Date: Sun, 10 Jul 2011 21:28:54 -0400
User-agent: Mozilla/5.0 (Macintosh; U; Intel Mac OS X 10.6; en-US; rv: Gecko/20110414 Lightning/1.0b2 Thunderbird/3.1.10

On 7/10/11 6:33 PM, Linda Walsh wrote:
> Andreas Schwab wrote:
>> Linda Walsh <address@hidden> writes:
>>>  if [[ -z "" && ((LINES < 80 )) ]]; then echo foo; fi
>>> (prints nothing)....
>>> What am I missing?
>> "LINES" does not sort before "80".
>> Andreas.
> But it compares == to 66?

As always, Andreas is the soul of brevity.  What he means is that the
conditional expression operators </=/> perform string comparisons.  If
you want arithmetic comparisons, you still have to use -le, -eq, and -gt.
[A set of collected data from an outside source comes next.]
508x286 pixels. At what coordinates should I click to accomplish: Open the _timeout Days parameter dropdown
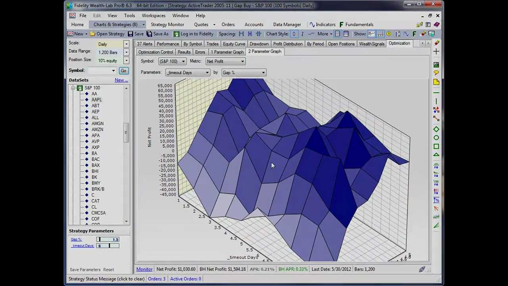coord(188,73)
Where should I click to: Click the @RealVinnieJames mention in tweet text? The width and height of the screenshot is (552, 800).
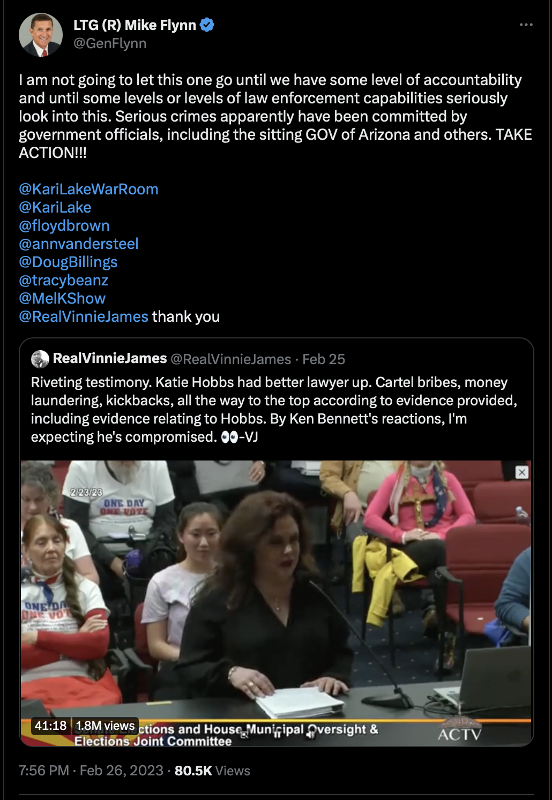[x=84, y=316]
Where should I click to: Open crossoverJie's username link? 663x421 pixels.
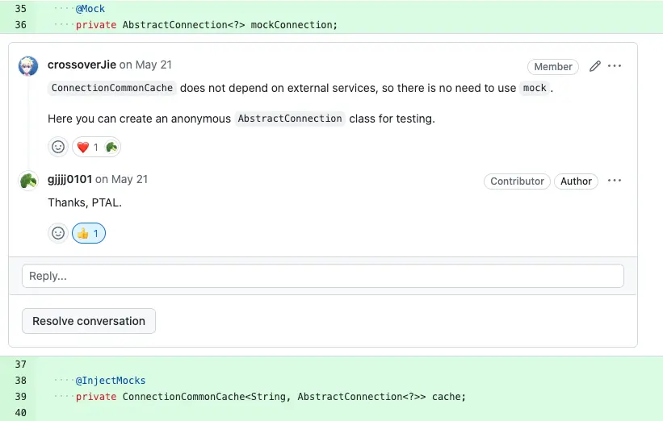[x=82, y=65]
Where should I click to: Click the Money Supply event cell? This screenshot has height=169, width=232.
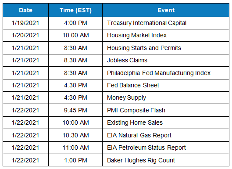[166, 98]
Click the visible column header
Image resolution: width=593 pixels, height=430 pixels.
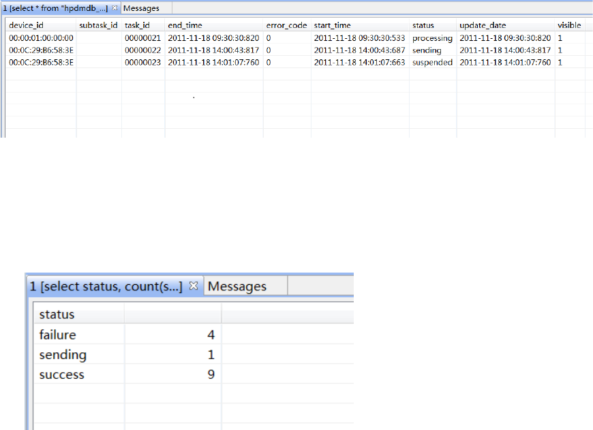coord(569,25)
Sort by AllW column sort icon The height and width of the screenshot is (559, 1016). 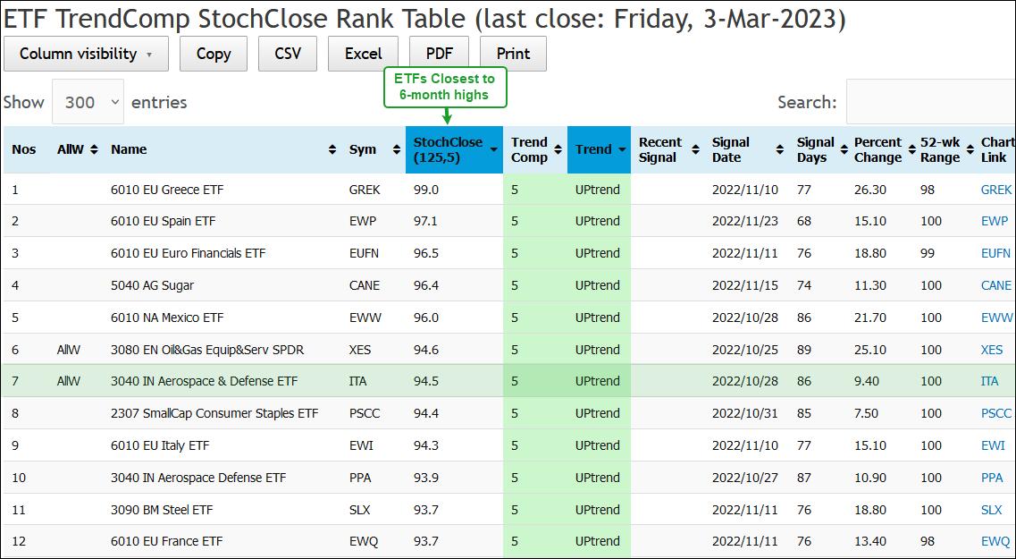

> Normally, in the shell, if you type in something in double parens
> it does a mathematical evaluation.

When you're in a place where you can enter a command name, (( ... )) will
perform arithmetic evaluation equivalent to let "...".  A conditional
expression is not such a place.

> i.e.
> if you are in a while loop

...and entering a command.

> so I'd expect the above to eval my shell-var, 'lines'...
> Ah....I see....I need another set of parens!...
> (ARG....!!....
> What rule should I have remembered to 'know' that?

The rule you need is in the manual.  In a conditional expression parens
only serve to  override normal operator precedence.  Adding extra pairs
of parens doesn't do anything special.

> 'if in [[ ]], then you need an extra level of parens around a double-paren
> expression to get mathematical evaluation'...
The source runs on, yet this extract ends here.